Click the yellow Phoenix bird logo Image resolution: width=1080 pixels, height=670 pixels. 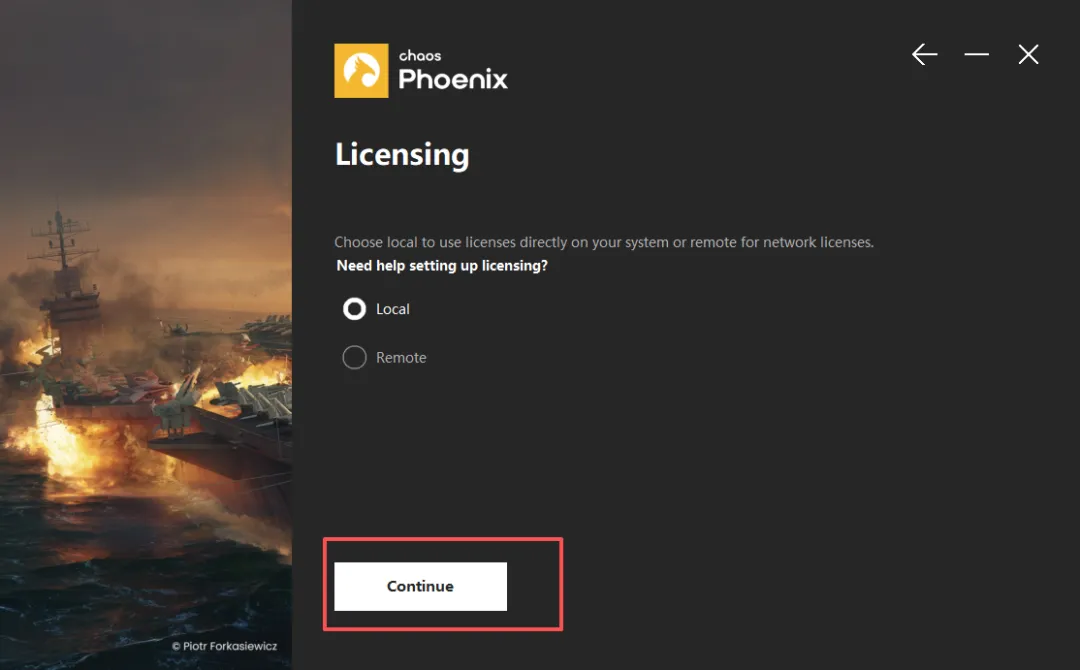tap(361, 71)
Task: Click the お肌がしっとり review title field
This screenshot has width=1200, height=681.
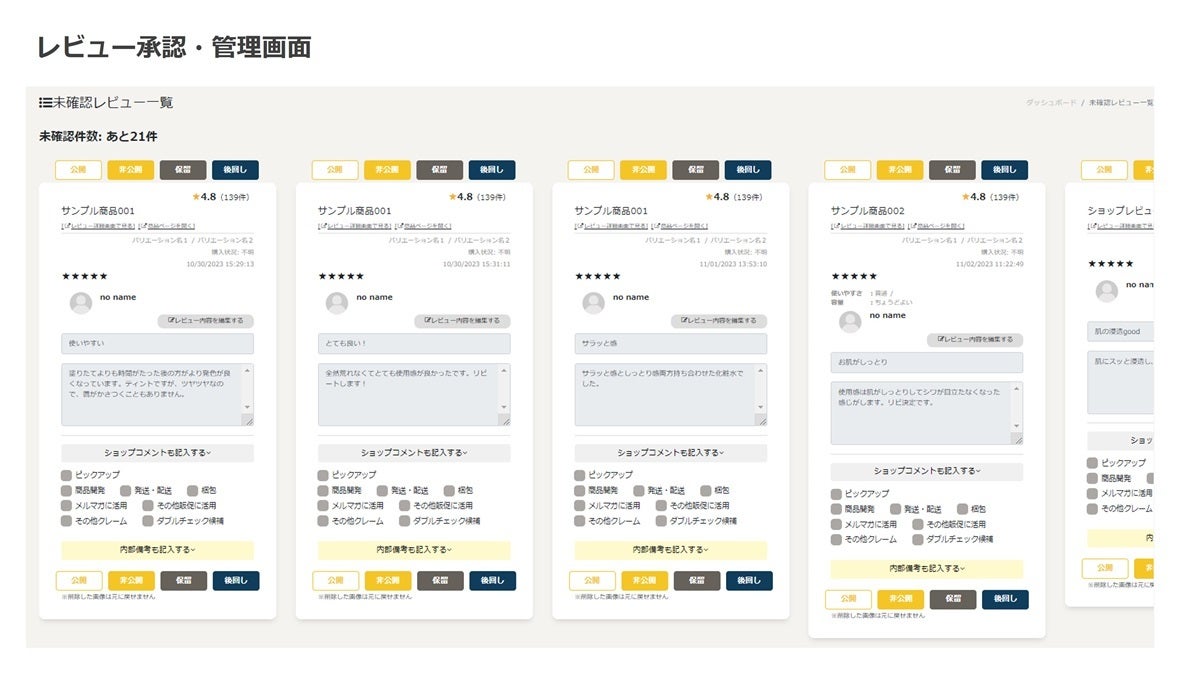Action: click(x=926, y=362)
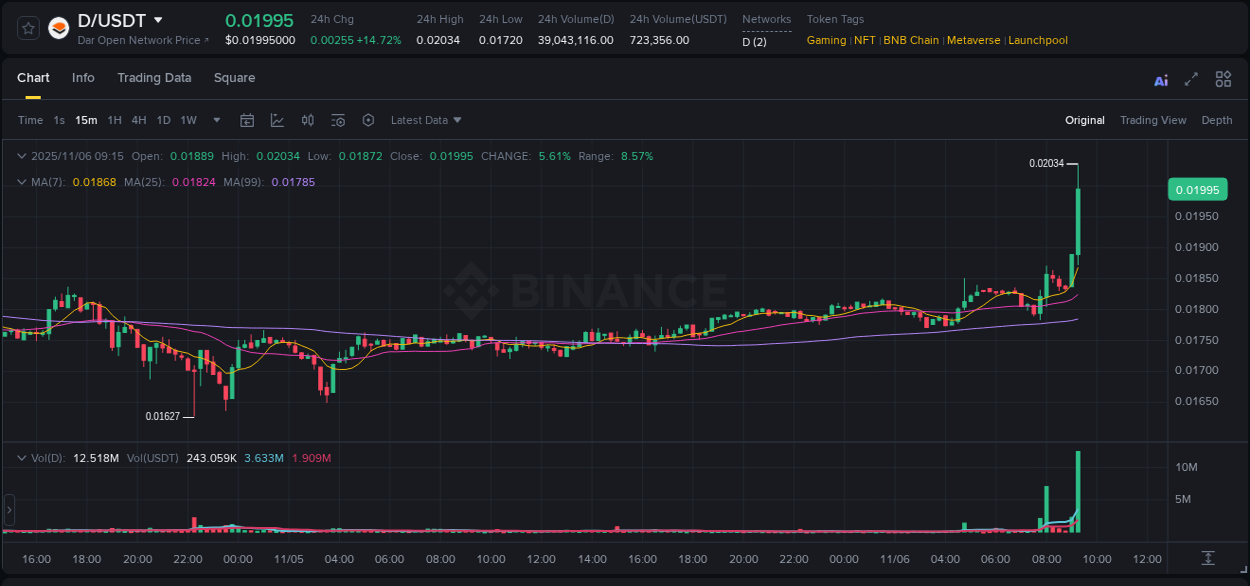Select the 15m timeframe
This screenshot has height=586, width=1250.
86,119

==============================

» **What the exercise asks**
Extract word for word every line from the line that contains "Task: Click the お肌がしっとり review title field" to the final line of the data, both included, and nothing else; skip the pictures.

» **Task output**
Task: Click the お肌がしっとり review title field
This screenshot has width=1200, height=681.
Action: click(x=926, y=362)
Select the 15m timeframe
This screenshot has height=586, width=1250.
86,119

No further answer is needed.